[What is expected]: Format each line of the items below as a JSON list of strings, one string per line, leaving out blank lines.
======== Information shown ========
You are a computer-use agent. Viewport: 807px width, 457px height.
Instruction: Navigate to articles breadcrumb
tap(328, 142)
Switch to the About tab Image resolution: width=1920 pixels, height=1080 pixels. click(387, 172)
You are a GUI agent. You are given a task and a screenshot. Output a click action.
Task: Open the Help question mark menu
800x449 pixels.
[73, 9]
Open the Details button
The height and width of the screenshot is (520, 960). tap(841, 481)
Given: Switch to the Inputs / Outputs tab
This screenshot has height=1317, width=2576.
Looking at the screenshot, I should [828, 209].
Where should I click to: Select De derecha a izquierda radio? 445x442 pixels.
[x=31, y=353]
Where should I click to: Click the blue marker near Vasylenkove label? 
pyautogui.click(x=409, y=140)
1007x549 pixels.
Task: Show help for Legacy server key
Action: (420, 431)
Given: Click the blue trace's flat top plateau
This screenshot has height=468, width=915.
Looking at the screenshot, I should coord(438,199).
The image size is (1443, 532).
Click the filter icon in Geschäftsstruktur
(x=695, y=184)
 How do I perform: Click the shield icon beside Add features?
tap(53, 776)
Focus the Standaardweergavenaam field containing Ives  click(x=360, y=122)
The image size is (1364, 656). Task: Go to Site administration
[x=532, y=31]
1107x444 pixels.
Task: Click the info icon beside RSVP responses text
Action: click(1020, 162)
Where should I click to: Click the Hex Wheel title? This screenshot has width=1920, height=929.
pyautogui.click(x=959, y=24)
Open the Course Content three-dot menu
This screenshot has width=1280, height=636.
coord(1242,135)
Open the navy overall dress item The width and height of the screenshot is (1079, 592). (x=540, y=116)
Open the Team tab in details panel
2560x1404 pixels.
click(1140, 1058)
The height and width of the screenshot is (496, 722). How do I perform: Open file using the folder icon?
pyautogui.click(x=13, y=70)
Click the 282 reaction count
========
[Solution to the exercise]:
[
  "You are a computer-use agent. Viewport: 807px width, 457px height.",
  "Instruction: Navigate to articles breadcrumb",
  "tap(328, 142)",
  "Switch to the About tab Image resolution: width=1920 pixels, height=1080 pixels. click(387, 172)",
  "You are a GUI agent. You are given a task and a screenshot. Output a click action.",
  "Task: Open the Help question mark menu",
  "800x449 pixels.",
  "[73, 9]",
  "Open the Details button",
  "The height and width of the screenshot is (520, 960). tap(841, 481)",
  "Given: Switch to the Inputs / Outputs tab",
  "This screenshot has height=1317, width=2576.",
  "Looking at the screenshot, I should [828, 209].",
  "Where should I click to: Select De derecha a izquierda radio? 445x442 pixels.",
  "[x=31, y=353]",
  "Where should I click to: Click the blue marker near Vasylenkove label? ",
  "pyautogui.click(x=409, y=140)",
  "1007x549 pixels.",
  "Task: Show help for Legacy server key",
  "Action: (420, 431)",
  "Given: Click the blue trace's flat top plateau",
  "This screenshot has height=468, width=915.",
  "Looking at the screenshot, I should coord(438,199).",
  "The image size is (1443, 532).",
  "Click the filter icon in Geschäftsstruktur",
  "(x=695, y=184)",
  " How do I perform: Click the shield icon beside Add features?",
  "tap(53, 776)",
  "Focus the Standaardweergavenaam field containing Ives  click(x=360, y=122)",
  "The image size is (1364, 656). Task: Go to Site administration",
  "[x=532, y=31]",
  "1107x444 pixels.",
  "Task: Click the info icon beside RSVP responses text",
  "Action: click(1020, 162)",
  "Where should I click to: Click the Hex Wheel title? This screenshot has width=1920, height=929.",
  "pyautogui.click(x=959, y=24)",
  "Open the Course Content three-dot menu",
  "This screenshot has width=1280, height=636.",
  "coord(1242,135)",
  "Open the navy overall dress item The width and height of the screenshot is (1079, 592). (x=540, y=116)",
  "Open the Team tab in details panel",
  "2560x1404 pixels.",
  "click(1140, 1058)",
  "The height and width of the screenshot is (496, 722). How do I perform: Open file using the folder icon?",
  "pyautogui.click(x=13, y=70)",
  "Click the 282 reaction count"
]